White House Launches Medicare's Most Aggressive Accountable Care Effort Yet
The move away from fee-for-service Medicare forged ahead for 21 accountable care organizations entering a new more aggressive phase of a program that puts doctors and hospitals at even greater financial risk so they can improve quality, lower costs and potentially reap better pay.
The announcement by the Centers for Medicare & Medicaid Services about the number of participants in the “next generation” ACO model is significant because there had been concern some ACOs would lose interest or wouldn’t take on the more aggressive goals of the program. “In addition to being paid for positive patient outcomes (providers) will also receive penalties for negative ones,” the Obama administration said.
ACOs, which are proliferating across the country, put doctors, hospitals and a team of providers including social workers under the same umbrella to care for populations of patients. The ACO has a contract with Medicare to improve quality, lower costs and then keep any money saved from year to year based on the arrangement with the health plan.
In all, there are more than 475 Medicare ACOs across the country serving nearly 9 million Medicare beneficiaries since the so-called “Medicare Shared savings program” began in 2012 under the Affordable Care Act. The smaller number in the next generation program are taking on greater financial risks.
Unlike earlier ACOs that have contracted with Medicare, participants can take on more financial risk “up to 100%.”
“We are moving Medicare and the entire healthcare system toward paying providers based on the quality, rather than the quantity of care they give patients,” U.S. Secretary of Health and Human Services Sylvia Burwell said. “Americans will get better care and we will spend our healthcare dollars more wisely because these hospitals and providers have made a commitment to change how they do business and work with patients.”

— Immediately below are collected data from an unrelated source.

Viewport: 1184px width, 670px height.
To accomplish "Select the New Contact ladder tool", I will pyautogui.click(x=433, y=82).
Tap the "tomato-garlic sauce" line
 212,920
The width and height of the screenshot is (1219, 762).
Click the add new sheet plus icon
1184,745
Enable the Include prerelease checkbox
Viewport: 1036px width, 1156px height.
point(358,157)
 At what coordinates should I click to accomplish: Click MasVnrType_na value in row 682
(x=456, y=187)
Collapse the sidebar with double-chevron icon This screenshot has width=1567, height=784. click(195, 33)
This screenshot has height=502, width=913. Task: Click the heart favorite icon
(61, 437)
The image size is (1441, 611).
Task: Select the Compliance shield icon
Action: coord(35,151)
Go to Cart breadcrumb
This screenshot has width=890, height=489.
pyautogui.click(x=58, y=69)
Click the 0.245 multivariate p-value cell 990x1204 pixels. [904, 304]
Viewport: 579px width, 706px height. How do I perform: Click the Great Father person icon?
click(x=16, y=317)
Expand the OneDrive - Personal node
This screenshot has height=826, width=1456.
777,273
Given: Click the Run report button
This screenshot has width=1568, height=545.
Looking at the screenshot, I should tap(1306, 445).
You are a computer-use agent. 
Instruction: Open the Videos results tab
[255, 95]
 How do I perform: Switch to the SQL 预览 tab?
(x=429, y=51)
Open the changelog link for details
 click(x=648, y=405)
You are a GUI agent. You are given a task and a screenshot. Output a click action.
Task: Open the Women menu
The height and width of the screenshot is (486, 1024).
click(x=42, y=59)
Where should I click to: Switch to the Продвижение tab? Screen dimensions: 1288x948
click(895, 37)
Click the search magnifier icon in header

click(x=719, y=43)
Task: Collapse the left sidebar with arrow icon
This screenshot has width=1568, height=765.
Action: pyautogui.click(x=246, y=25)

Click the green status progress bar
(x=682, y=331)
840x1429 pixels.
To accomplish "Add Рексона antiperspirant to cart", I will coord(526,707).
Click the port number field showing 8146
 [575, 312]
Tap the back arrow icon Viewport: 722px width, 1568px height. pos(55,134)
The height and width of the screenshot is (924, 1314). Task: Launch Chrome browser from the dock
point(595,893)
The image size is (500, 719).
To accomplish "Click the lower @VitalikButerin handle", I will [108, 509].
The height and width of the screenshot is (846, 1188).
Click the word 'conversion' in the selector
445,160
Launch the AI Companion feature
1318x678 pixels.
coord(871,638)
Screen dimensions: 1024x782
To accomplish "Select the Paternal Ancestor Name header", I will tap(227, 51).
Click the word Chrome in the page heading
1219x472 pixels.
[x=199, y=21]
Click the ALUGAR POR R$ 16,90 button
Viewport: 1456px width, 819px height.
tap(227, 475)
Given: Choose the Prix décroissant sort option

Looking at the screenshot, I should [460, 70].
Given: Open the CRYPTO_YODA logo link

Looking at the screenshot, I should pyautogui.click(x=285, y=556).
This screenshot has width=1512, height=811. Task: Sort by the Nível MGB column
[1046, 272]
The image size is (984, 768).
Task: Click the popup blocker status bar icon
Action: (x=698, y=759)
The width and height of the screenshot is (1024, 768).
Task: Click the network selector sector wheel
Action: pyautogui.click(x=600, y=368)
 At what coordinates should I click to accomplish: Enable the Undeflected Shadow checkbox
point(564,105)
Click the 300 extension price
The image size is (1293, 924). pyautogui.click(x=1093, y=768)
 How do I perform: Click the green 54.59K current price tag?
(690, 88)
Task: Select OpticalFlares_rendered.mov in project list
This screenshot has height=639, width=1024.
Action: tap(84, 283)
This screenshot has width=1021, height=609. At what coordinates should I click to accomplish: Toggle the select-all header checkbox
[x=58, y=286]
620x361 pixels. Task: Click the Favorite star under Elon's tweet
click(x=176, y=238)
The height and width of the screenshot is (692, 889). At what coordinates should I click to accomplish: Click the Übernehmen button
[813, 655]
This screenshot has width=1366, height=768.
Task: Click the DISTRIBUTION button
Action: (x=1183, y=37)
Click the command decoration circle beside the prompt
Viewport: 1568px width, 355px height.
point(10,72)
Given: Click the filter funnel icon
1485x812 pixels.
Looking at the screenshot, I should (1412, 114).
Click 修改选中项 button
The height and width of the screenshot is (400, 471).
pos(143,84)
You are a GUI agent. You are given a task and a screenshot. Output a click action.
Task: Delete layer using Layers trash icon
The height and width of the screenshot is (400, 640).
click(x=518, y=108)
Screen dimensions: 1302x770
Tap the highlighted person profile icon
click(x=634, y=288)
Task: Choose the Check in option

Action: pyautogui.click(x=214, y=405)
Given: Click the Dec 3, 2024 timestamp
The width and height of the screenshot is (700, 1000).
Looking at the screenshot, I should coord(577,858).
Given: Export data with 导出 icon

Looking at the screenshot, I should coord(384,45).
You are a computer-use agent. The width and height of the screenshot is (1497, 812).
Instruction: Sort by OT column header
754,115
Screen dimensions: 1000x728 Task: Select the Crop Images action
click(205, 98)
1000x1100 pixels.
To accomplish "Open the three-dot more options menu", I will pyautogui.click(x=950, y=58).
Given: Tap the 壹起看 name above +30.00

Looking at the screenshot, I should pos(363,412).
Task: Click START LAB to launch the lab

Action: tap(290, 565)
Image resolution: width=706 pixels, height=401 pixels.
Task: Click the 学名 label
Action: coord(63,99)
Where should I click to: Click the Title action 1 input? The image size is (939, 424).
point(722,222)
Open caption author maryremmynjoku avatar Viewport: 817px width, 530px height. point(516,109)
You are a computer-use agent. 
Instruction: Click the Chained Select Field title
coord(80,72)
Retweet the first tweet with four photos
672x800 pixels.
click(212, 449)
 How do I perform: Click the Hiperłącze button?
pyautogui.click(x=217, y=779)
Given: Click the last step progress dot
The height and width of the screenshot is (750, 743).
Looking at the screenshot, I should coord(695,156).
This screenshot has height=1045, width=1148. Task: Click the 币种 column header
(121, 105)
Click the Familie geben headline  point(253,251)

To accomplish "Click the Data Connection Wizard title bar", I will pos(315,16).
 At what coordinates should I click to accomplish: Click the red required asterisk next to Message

The ACO program is all part of the Obama administration’s effort announced last year to shift 50% of Medicare payment to value-based models and away from fee for-service by 2018. Large health insurance companies are doing the same thing in the private sector led by UnitedHealth Group, Aetna, Anthem and Blue Cross and Blue Shield plans across the country that are shifting tens of billions of dollars in payments to value-based models like ACOs, medical homes and bundled payments to providers.
While there are challenges in reducing costs while at the same time improving quality, those involved with the “next generation” phase say they see more opportunities to provide more cost-effective options that will still provide Medicare beneficiaries better service.
For example, Universal American, which contracts with Medicare to provide health benefits to seniors, said it is covering telehealth consultations that an ACO in its network will use to keep beneficiaries healthy and at home.
“Telemedicine services received at a beneficiary’s home will be covered and allow physicians to offer care through telephonic, online and other electronic communications,” said Richard Barasch, chief executive officer of Universal American, which contracts with Houston-based Accountable Care Coalition of Southeast Texas, one of the 21 next-generation Medicare ACOs.